## TASK GOAL
Convert every line of the rows below into a Markdown table with the columns Number and Line, skipping any blank lines. Leave the pictures out.

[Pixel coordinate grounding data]
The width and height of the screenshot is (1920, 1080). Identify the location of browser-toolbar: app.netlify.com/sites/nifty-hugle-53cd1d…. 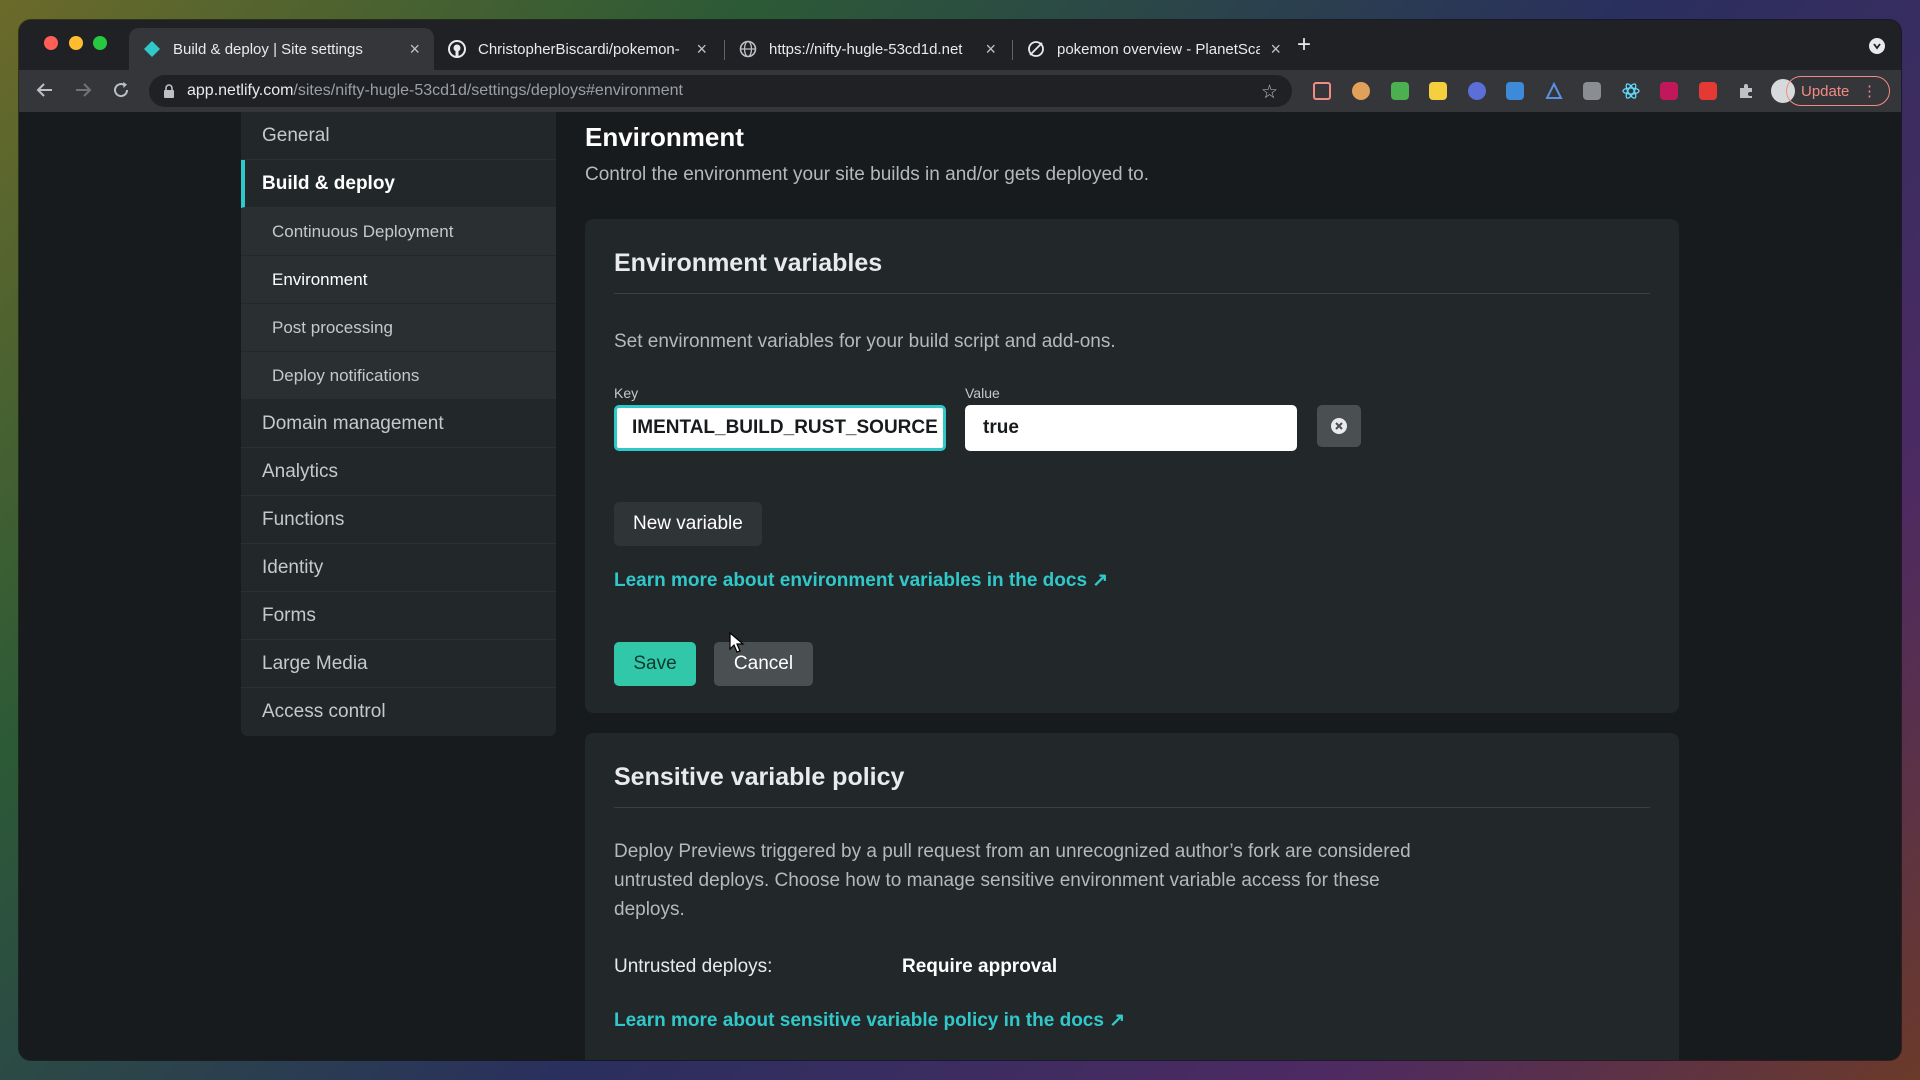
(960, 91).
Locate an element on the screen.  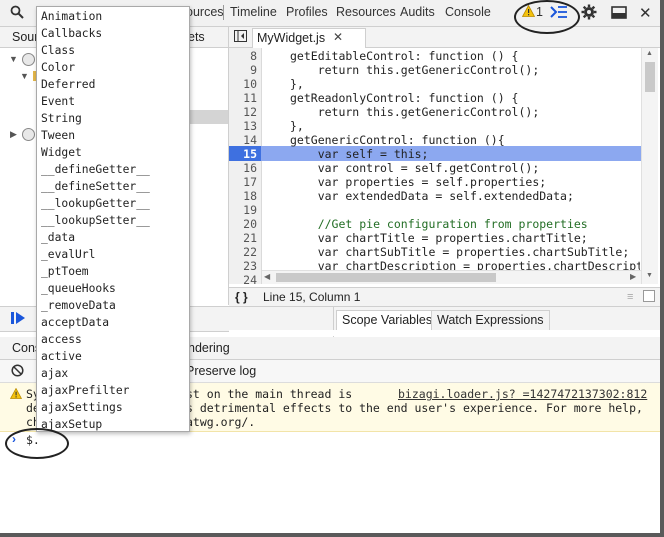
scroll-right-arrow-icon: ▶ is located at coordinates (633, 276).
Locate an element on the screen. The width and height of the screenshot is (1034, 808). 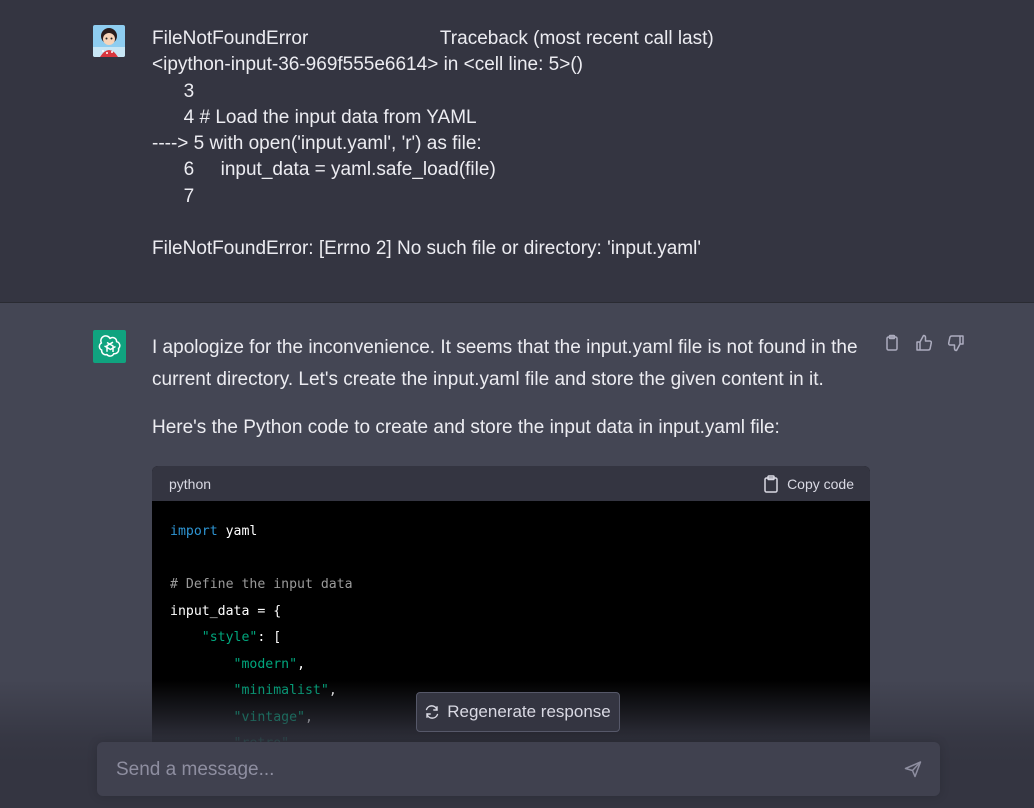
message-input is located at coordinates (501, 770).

## ANSWER TO THE PROBLEM
| Number | Line |
|---|---|
| 1 | The width and height of the screenshot is (1920, 1080). Identify the location of browser-toolbar: app.netlify.com/sites/nifty-hugle-53cd1d….  |
| 2 | (960, 91). |
| 3 | Locate an element on the screen.   |
| 4 | scroll-right-arrow-icon: ▶ is located at coordinates (633, 276). |
| 5 | Locate an element on the screen. The width and height of the screenshot is (1034, 808).  |
| 6 | message-input is located at coordinates (501, 770). |